JOVENS INFLUENTES – O trabalho desenvolvido pelos alunos do ensino médio tem influenciado os novatos do colégio, do ensino fundamental, num ciclo perene que garante a Toledo esse status de referência no setor.
Uma das mais novas a participar do Clube de Ciências é Natalia Cristina Rodrigues, que está no sexto ano. Aos 10 anos, ela já desenvolve um produto com extratos vegetais para que produtores usem menos agroquímicos em suas plantações. “Meu pai plantava morango. Quando ia colher, tinha uns pelinhos e não sabia o porquê. Ele achou minha ideia legal porque agora os morangos não ficam mais com fungos”, afirma.
Outro iniciante é Pedro Guilherme dos Reis. Aos 11 anos, ele está no sétimo ano e o que mais gosta do clube é de aprender coisas a que só teria acesso no futuro. “É muito legal. Muitas coisas só aprenderíamos lá no primeiro ano, segundo ano do ensino médio, às vezes até na faculdade, mas acabamos aprendendo aqui antes de todo mundo. Algumas pessoas na universidade não sabem o que a gente sabe aqui no sexto, sétimo ou oitavo ano”, completa.

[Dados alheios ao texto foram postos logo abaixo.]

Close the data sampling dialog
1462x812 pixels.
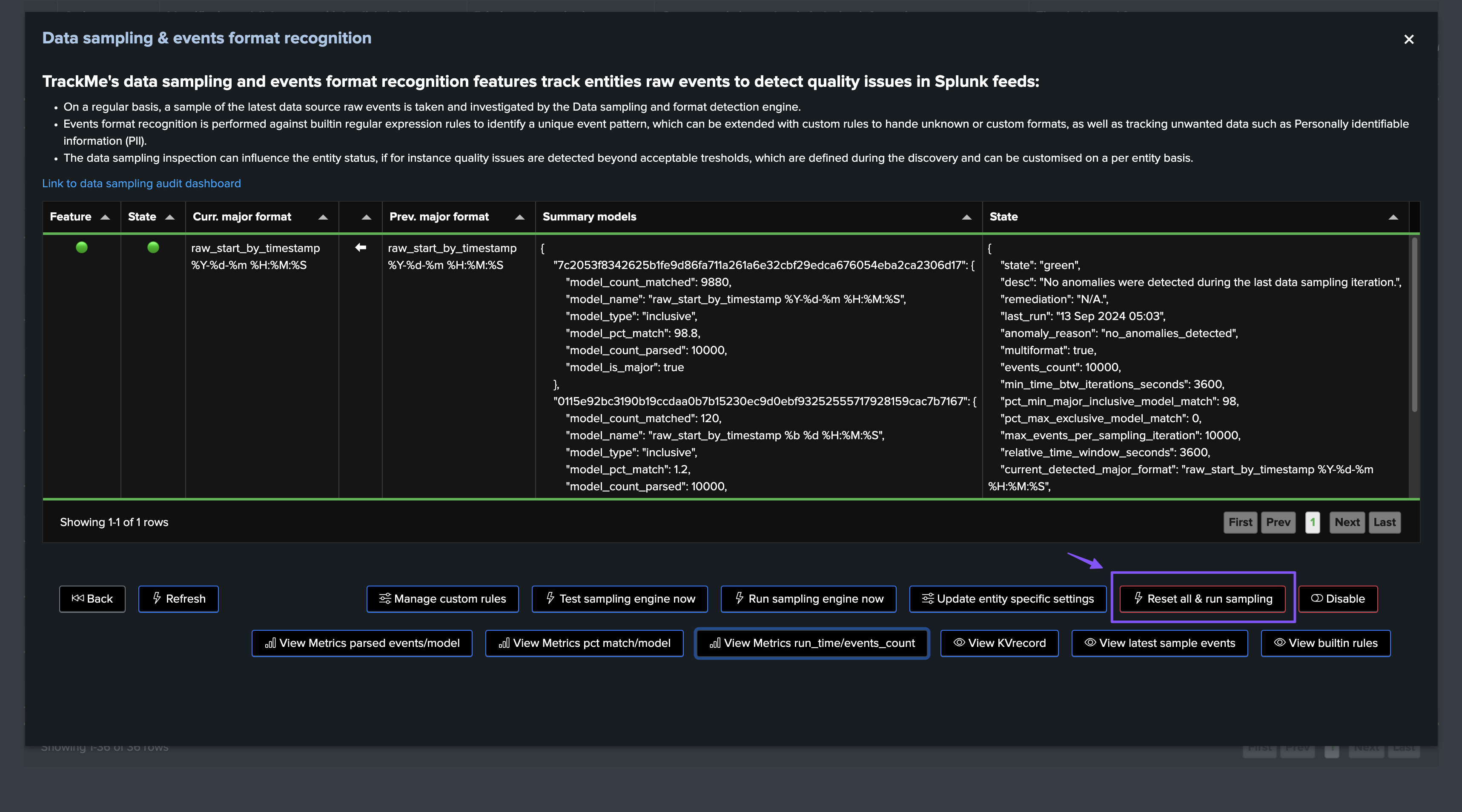pyautogui.click(x=1409, y=39)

Pedro, que um dia quer ser engenheiro, está desenvolvendo um plástico biodegradável à base de microalgas, como um substituto aos convencionais, que levam em torno de 400 anos para se decompor. “Eles prejudicam muito o meio ambiente. Este plástico biodegradável é feito de materiais renováveis, então sai mais barato. Você pode reaproveitá-lo e ele ainda pode ir para o meio ambiente, porque se decompõe em torno de um mês. Se o animal comer, o estômago dele vai conseguir digerir sem nenhum desconforto”, explica.
“Uma das coisas mais interessantes do Clube de Ciências é que eles têm um conhecimento avançado para idade. Nós ficamos impressionados. A apresentação dos trabalhos tem que se equiparar a uma de mestrado. Os avaliadores vão estimulando o aluno, perguntando, sugerindo alterações. E eles estudam para responder todos os questionamentos. Isso também faz com que cheguem mais preparados na graduação”, afirma Dionéia.
TRANSFORMAÇÃO – A professora que é a mãe desse projeto é filha de um pedreiro e uma costureira. Morou no sítio até os 13 anos e queria fazer Medicina Veterinária em Palotina, mas o pai não tinha condições de mantê-la em outra cidade. "Acabei fazendo Ciências Biológicas porque eu podia dar aula à noite e, de dia, faria Medicina Veterinária, mas me apaixonei pela Biologia e fiquei nesse universo”, conta.
Ela terminou a graduação, fez um mestrado e está com outro em andamento, além de ter especializações na área. Tudo foi conquistado com muito esforço.
“Dei o meu melhor para fazer a diferença na vida dessa molecada antes mesmo da graduação”, afirma. A maioria dos alunos encontrou no Clube de Ciências uma chance de mudar de vida. “Eles buscam fazer a diferença na realidade deles. Para muitos, é a única oportunidade de entrar numa universidade. Para você ganhar bolsa, o seu currículo lattes tem que estar bom”, completa.
“Tem aluno de oitavo ano que tem currículo melhor que muito professor. Eles correm atrás porque sabem que a chance de mudança na vida deles é aqui. Os mais velhos que seguiram esses passos estão todos na universidade”, comenta. “A pesquisa de base que eles fazem é tão importante quanto a pesquisa final. SO que eles fazem é trabalho de pesquisadores. São jovens pesquisadores paranaenses de destaque nacional e internacional.”